In this vegetable fried brown rice you’ll find (perfectly cubed) cooked carrots, bright green peas, onions, garlic tossed with brown rice, tamari and egg.
Since I was a little girl, I’ve been obsessed with rice.
Back then, we lived in the sticks. And I mean THE STICKS. More “in the sticks” than where I live now, but then again we’re talking about the 80’s verse 2016 and the number of Chinese restaurants have increased a tad. Howeverthenthe closest Chinese restaurant was a good half an hour away, so it was a special occasion when my parents would order carry out.
I recall white paper cartons filled with fried rice, steak kow, almond chicken and, my personal favorite, sweet and sour chicken. I remember the carton of white rice would always go untouched. As a picky kid, I LOVED the simple taste and lack of vegetables in white rice and so my mom would always let me have the carton.

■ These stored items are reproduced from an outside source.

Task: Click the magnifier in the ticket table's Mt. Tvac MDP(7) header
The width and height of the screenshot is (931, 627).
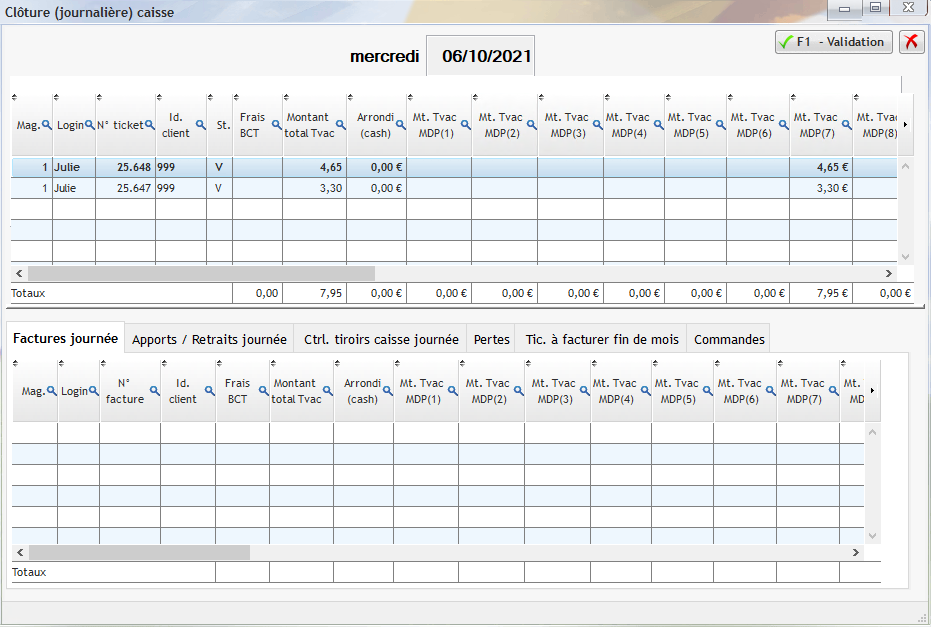Action: [x=845, y=124]
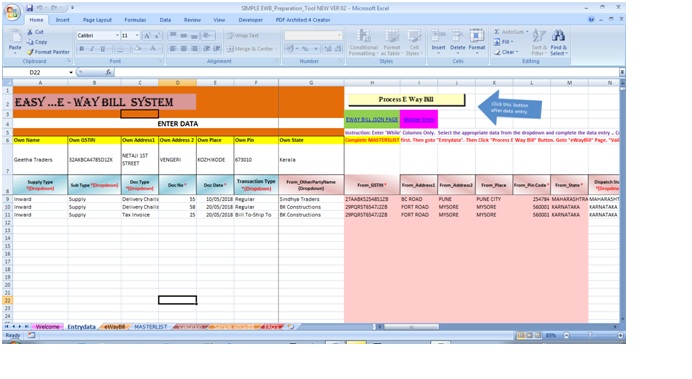
Task: Click the Delete cells icon
Action: tap(458, 42)
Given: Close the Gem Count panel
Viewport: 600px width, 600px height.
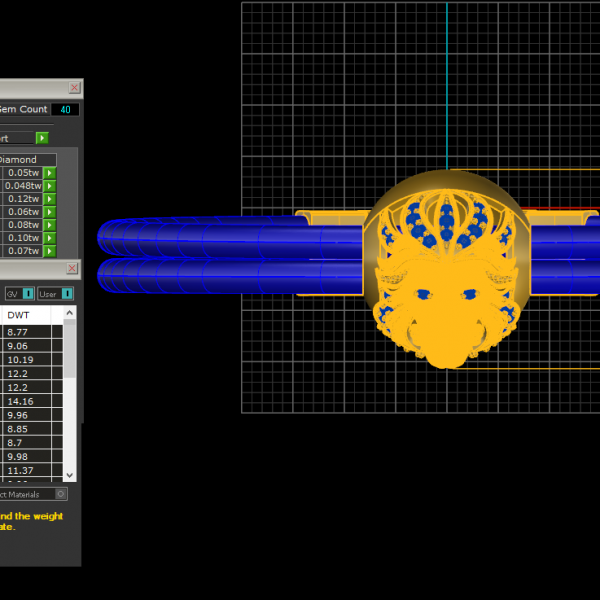Looking at the screenshot, I should (74, 87).
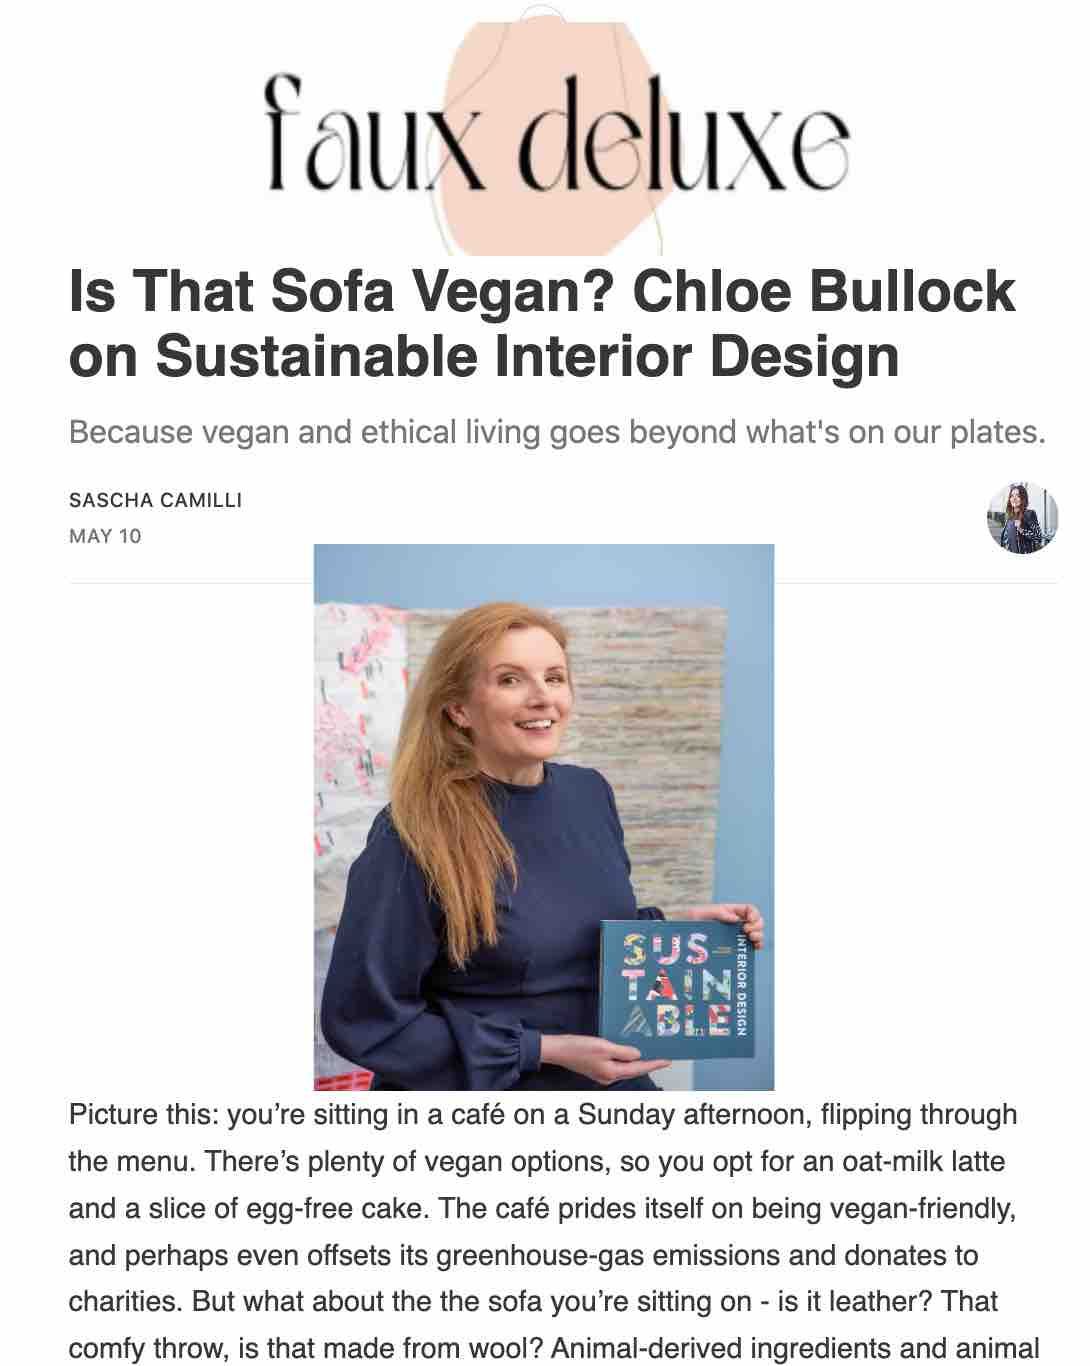Click the author avatar photo

[1022, 517]
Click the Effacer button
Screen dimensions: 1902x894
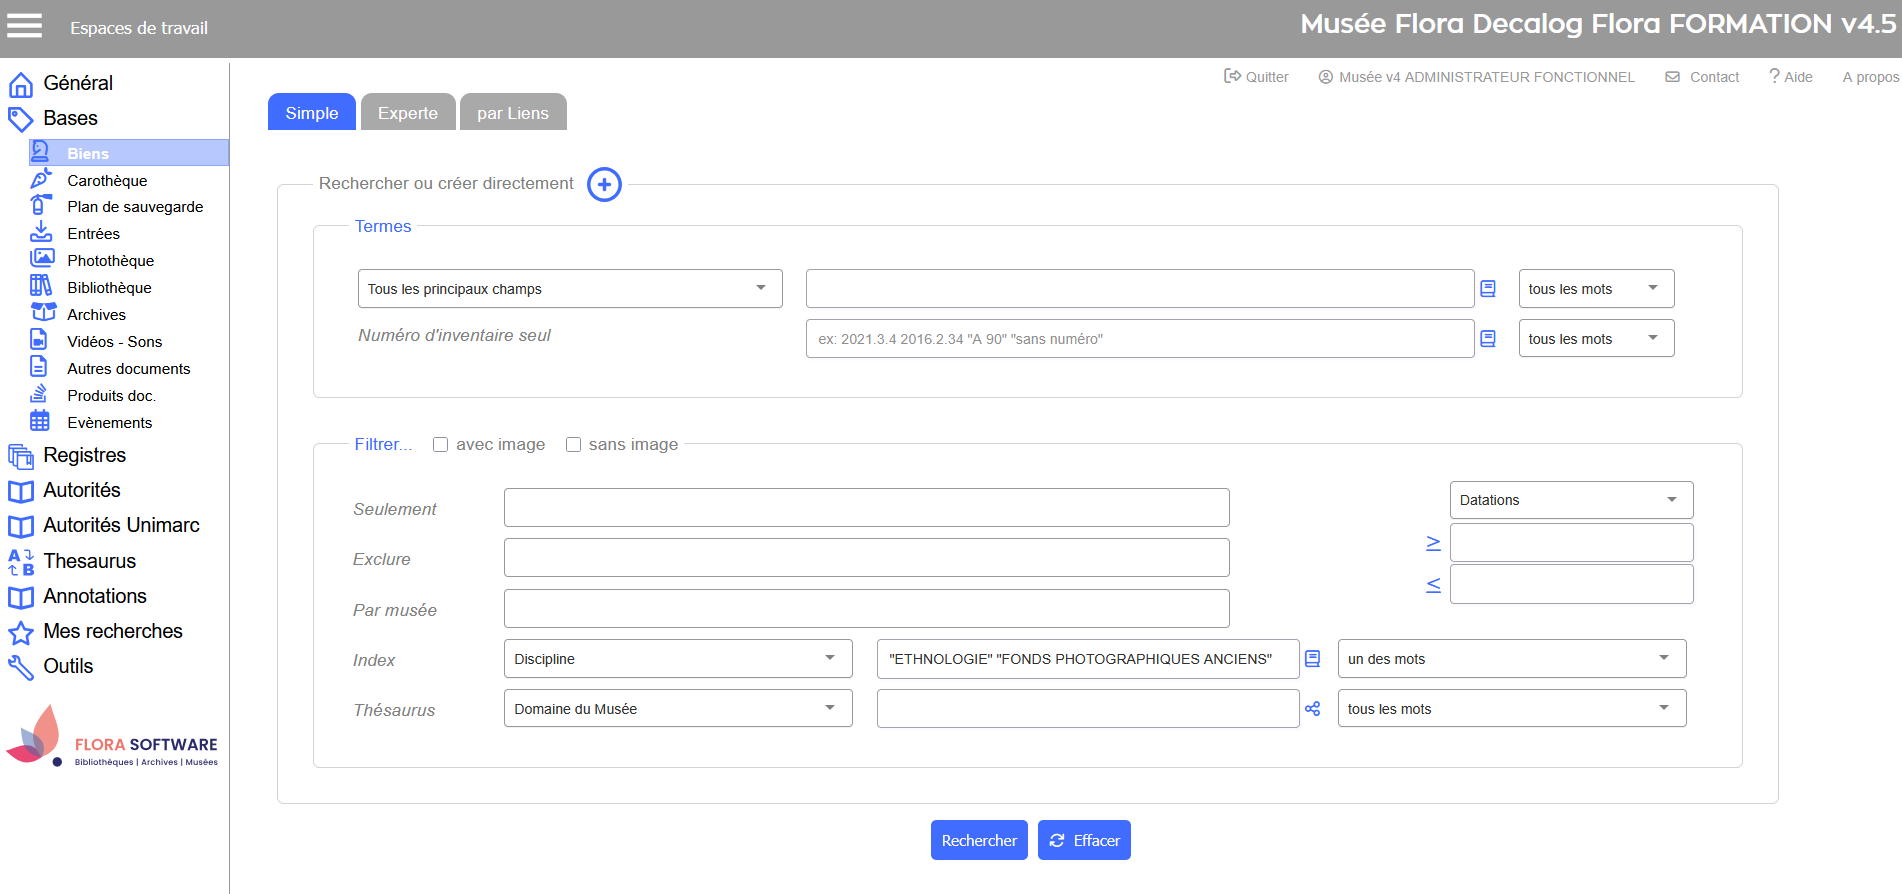1084,841
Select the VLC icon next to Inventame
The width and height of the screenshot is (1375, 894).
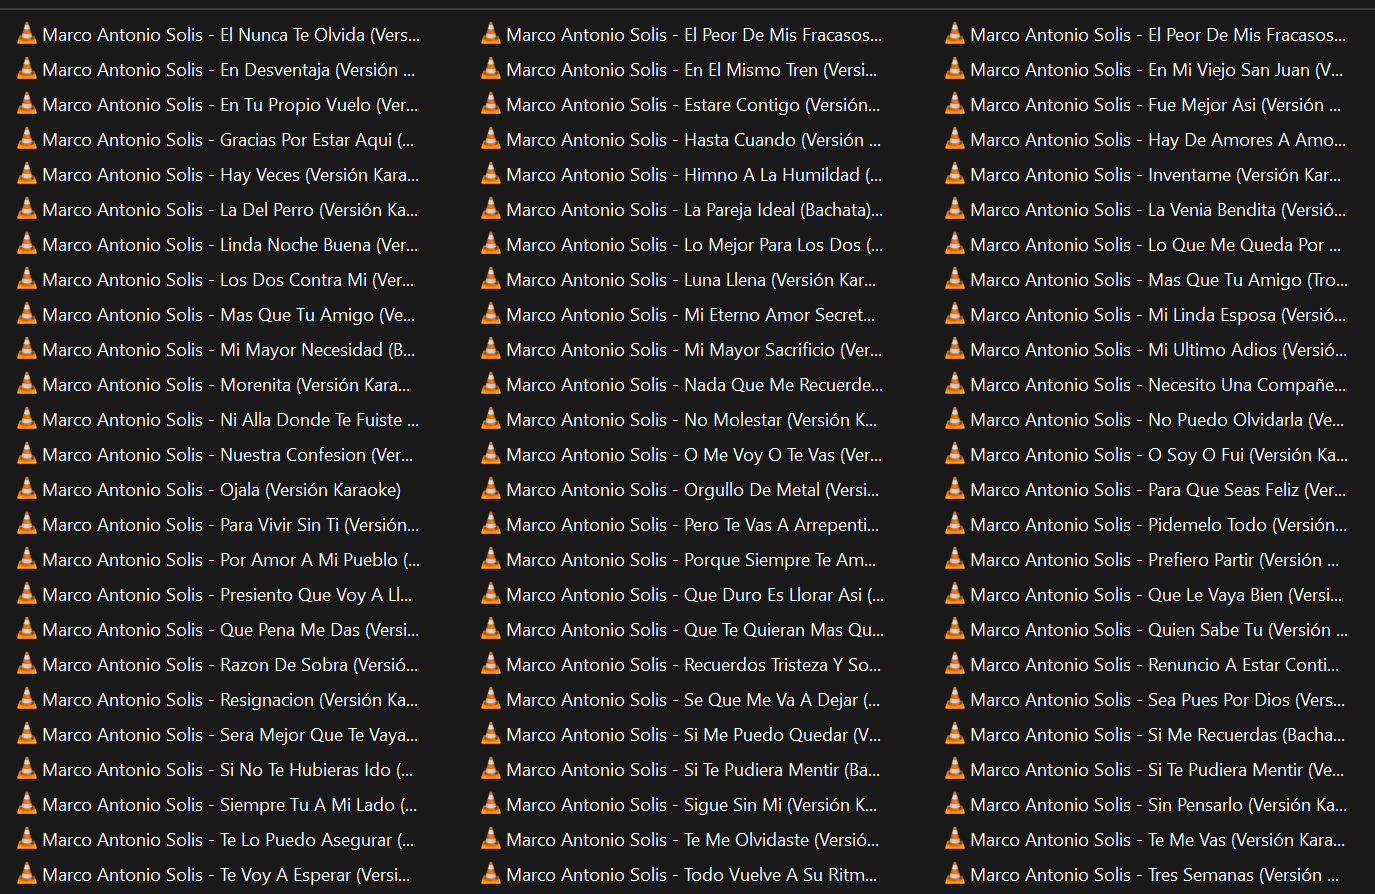coord(955,174)
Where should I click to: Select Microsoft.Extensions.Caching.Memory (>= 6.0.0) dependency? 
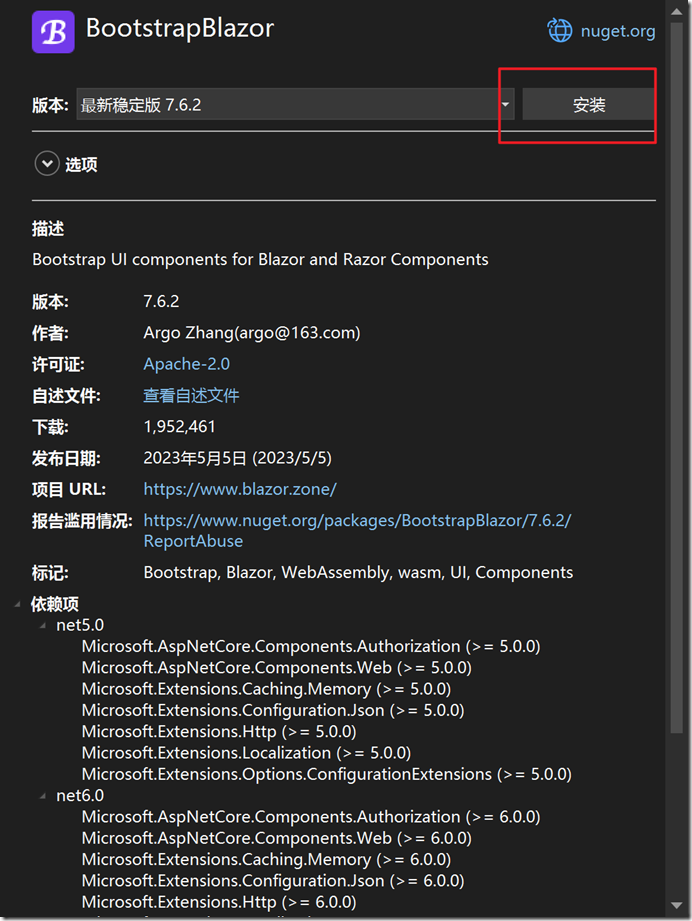(x=266, y=859)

My stomach’s full-meter has never had an off switch when it comes to rice, I simply love it that much.
But nowadays I love fried brown rice WITH vegetables much more. I know, who would’ve thought?
To Make This Vegetable Brown Fried Rice You Will Need:
- 1 tablespoon safflower oil (or light, flavorless oil)
- 1/2 cup chopped onion
- frozen carrot and pea medley (frozen or thawed)
- fresh garlic
- 3 cups cooked long grain brown rice
- 3 tablespoons low sodium tamari (or low sodium soy sauce)
- kosher salt, to taste
This is more of a traditional vegetable fried rice you sometimes find served at restaurant chains. I have always loved the scrambled egg in fried rice, oh and those little shrimps! LOVE those cute little guys!
Why precooked rice? Well I think if you were to use fresh rice, it’s just too soft and the fried rice risks being mushy. Day or two old cooked rice, is firmer and BEST for making fried rice. Trust me.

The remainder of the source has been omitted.